# USB Speakers on USB PCI card



## Chris (Oct 27, 2001)

I have a beige G3/500 running 9.2.1 with a PCI USB card.  Is there any way for me to get USB Audio to work on my machine?  Every other USB device has not had a problem with my computer, but for some reason USB audio refuses to work.  If I look in Apple System Profiler it says that it sees the speakers and they are indeed an audio device, yet the built-in sound never turns off and the speakers remain silent.


----------



## twyg (Oct 29, 2001)

Did they work before 9.2.1?

My PowerBook wouldn't run my USB QuickCam once I upgraded to 9.2.1...

Have you gone to the hardware manufacturers website, and e-mailed/phoned them? 

I'm assuming it's just a driver issue... Do they work in OS X?


----------



## Chris (Oct 31, 2001)

I cannot run OS X because my Voodoo5 causes it to freeze during startup.  This is a very annoying incompatibility, but considering the fact that most of the stuff I do doesn't work or doesn't have an equivalent yet in X, I'm not overwhelmingly disappointed.

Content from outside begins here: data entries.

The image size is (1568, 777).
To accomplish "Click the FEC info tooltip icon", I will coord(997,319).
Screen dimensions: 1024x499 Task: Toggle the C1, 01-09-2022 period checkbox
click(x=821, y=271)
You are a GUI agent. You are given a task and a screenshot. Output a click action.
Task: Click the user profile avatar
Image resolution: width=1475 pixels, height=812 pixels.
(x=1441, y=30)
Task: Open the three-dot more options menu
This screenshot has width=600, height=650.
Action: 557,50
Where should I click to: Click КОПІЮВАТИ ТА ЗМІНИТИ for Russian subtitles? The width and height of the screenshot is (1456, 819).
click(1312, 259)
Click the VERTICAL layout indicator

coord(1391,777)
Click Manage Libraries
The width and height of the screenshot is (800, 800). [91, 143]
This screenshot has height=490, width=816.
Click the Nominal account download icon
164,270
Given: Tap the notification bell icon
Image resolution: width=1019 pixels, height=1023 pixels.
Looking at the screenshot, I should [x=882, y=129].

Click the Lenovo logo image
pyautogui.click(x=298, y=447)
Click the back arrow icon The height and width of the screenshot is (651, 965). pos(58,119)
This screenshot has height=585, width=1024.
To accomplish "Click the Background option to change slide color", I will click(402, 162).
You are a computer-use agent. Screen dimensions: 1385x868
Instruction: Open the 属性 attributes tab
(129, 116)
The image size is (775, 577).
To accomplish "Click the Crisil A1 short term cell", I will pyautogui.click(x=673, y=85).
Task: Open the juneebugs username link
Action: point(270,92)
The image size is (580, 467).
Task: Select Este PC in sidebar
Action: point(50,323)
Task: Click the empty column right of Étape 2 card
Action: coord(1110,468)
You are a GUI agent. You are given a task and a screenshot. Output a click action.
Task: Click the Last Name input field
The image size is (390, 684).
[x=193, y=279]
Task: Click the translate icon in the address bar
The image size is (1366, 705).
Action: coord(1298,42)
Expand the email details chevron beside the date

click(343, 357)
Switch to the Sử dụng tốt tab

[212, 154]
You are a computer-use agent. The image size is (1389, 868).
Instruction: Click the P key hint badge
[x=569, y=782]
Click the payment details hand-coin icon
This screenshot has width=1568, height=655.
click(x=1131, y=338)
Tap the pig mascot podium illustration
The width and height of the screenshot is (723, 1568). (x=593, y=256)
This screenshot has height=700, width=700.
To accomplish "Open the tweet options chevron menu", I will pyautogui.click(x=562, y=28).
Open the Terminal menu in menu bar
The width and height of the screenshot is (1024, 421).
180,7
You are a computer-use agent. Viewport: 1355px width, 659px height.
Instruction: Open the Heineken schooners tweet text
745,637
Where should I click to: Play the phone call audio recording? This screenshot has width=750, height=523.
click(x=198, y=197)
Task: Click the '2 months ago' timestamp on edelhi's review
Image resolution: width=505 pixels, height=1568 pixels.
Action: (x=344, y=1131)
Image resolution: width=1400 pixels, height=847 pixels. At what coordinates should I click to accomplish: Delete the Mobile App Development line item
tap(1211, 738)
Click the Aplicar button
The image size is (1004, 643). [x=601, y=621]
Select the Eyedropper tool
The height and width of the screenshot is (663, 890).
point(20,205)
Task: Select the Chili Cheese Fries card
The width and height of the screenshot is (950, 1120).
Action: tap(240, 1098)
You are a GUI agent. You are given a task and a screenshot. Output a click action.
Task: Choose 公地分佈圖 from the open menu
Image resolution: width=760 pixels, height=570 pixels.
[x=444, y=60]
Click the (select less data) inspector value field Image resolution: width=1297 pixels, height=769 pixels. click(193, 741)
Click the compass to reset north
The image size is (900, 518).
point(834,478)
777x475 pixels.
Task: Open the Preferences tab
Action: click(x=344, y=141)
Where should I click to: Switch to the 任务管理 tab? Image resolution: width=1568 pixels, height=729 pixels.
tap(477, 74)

I don't know if the speakers worked on my prior to OS 9.2.1, because I installed them after I updated to 9.2.1.  The iMac I used to test them runs 9.1.


----------



## Chris (Nov 10, 2001)

Well it turns out that it _does_ work in OS 10.1 (I finally had the courage to flash my Voodoo5 to PC, disabling it, and install OS X), so there must be a quirk in 9.2.1 that is keeping it from working.  Just for the record, what I was trying to connect wasn't exactly a pair USB speakers, but instead the MD-Port DG-1, a USB audio device.


----------